Come Drink With Me

      Comments Off on Come Drink With Me

I first saw Legend Of The Mountain (1979) four years ago on a Masters Of Cinema Blu-Ray. It’s still the most visually stunning wuxia film I have ever seen. I came relatively late to really exploring the genre, having grown up on such martial arts gems as Little Mad Guy (1982) before graduating to the heroic bloodshed films of the eighties and nineties. At this point though it’s very clear that King Hu is the master of wuxia.

Come Drink With Me (1966) is early King Hu and remains a landmark from the vantage point of film history for having reinvented the genre. In terms of King Hu’s personal development as a filmmaker some of the breath taking beauty of his later work is already present, particularly in the scenes at Drunken Cat’s (Ngok Wah) house and Golden Swallow’s (Cheng Pei-pei) roof top chase sequence. The fight at the inn which occurs early on in the film is also really impressive, displaying Hu’s adeptness at choreographing the camera around fights.

The weak link in Come Drink With Me is in its third act, almost precisely when the character Drunken Cat begins to kung-fu rocks. Until that moment the film had belonged to Golden Swallow and her antagonist Jade Faced Tiger (Chan Hung-lit); she the fearsome lone warrior, he the sadistic mad man clothed in white. Then, with the third act, it’s all about Drunken Cat. Golden Swallow fades into the background, a sub plot, going so far as to even deny viewers a proper show down with her mortal enemy. It feels as though the entire movie has changed, as if the last reel of a different film was cut into Come Drink With Me to replace a lost ending. It also doesn’t help that Golden Swallow is far more compelling and charismatic than her male counterpart.
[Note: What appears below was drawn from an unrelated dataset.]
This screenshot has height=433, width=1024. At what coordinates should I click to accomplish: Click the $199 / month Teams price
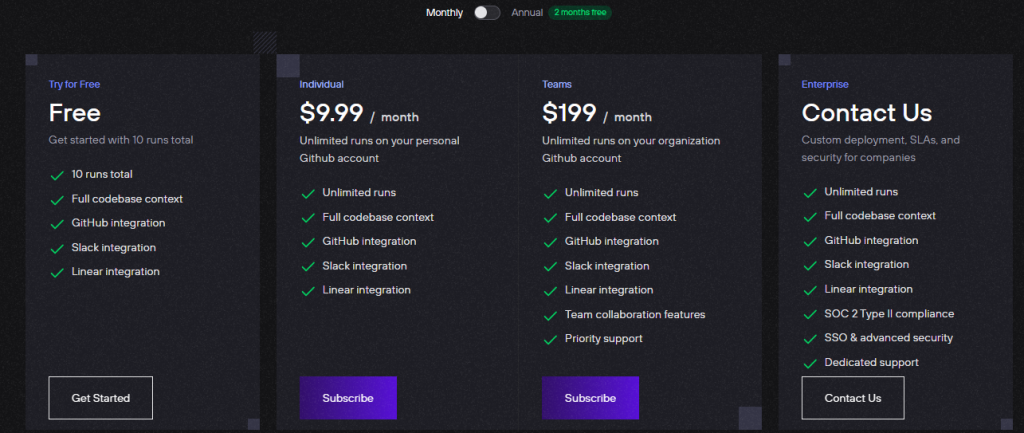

Admittedly this criticism may be the product of Dragon Dynasty’s deplorable subtitles. It’s hard to follow a film where names and off handed remarks either keep changing or seem like some dadaist exercise. Out of nowhere the character of Drunken Cat is suddenly referred to as “Fan Hero”. Of course bad subtitles can be part of the fun with these movies, particularly when the movie itself is very obviously bad. In the case of Come Drink With Me this situation was frustrating more than anything else.